A few weeks ago we started a Home Reading Program for our Kindergarten classes.
It’s just a simple program of emergent books and readers, where the children independently select a book to take home to read with their parents three times a week. We have our book exchange during Centre time. We call the children over to choose their book by our “bookkeeping” method of the ziploc bags where we’ve written their names and keep the individual books. After the children select their new book and put it into the ziploc, they place the book inside their backpacks to go home.
Home Reading is a fun opportunity for our students to read aloud books appropriate for their reading level to their parents. But it’s not meant to replace the nightly bedtime story.
The cozy and comforting routine of a bedtime story is one of our strongest memories. We still have our childhood books: volumes of Mother Goose nursery rhymes, Fairy Tales, Just So Stories and Nancy Drew Mysteries; our favourite books include Anne of Green Gables, The Secret Garden, Little Women and Alice in Wonderland.
When our own children were born, reading the bedtime story was something we were so looking forward to doing.
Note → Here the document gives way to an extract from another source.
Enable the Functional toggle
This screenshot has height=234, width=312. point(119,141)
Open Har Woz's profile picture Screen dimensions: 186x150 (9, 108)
We were collecting storybooks to read aloud to our classes, and now we would also be able to share them with our children.
So what can you do to support your child’s love of reading and literature?
Create an atmosphere for reading at home
Books should have a place of their own at home, and be accessible at all times. Part of teaching your children to be a good reader and book lover is showing them how to care for books. At school we have insisted on careful and respectful behaviour towards books.
- Pick up a book carefully in one hand, or both hands if it’s a bigger book
- Close the book when you are finished reading
- Hold the book with both hands against your chest when walking with it
- Put the book back on the shelf or book rack, right side up and cover facing out
Selecting books. When selecting a book, the most important thing is will your child enjoy it? Introduce new books regularly to your child. If your child has not already signed up for a membership at the Public Library in your community, now is the time. The Kindergarten children have been well taught by our Teacher-Librarian, and are able to conduct themselves appropriately in the library. This includes independently choosing a book.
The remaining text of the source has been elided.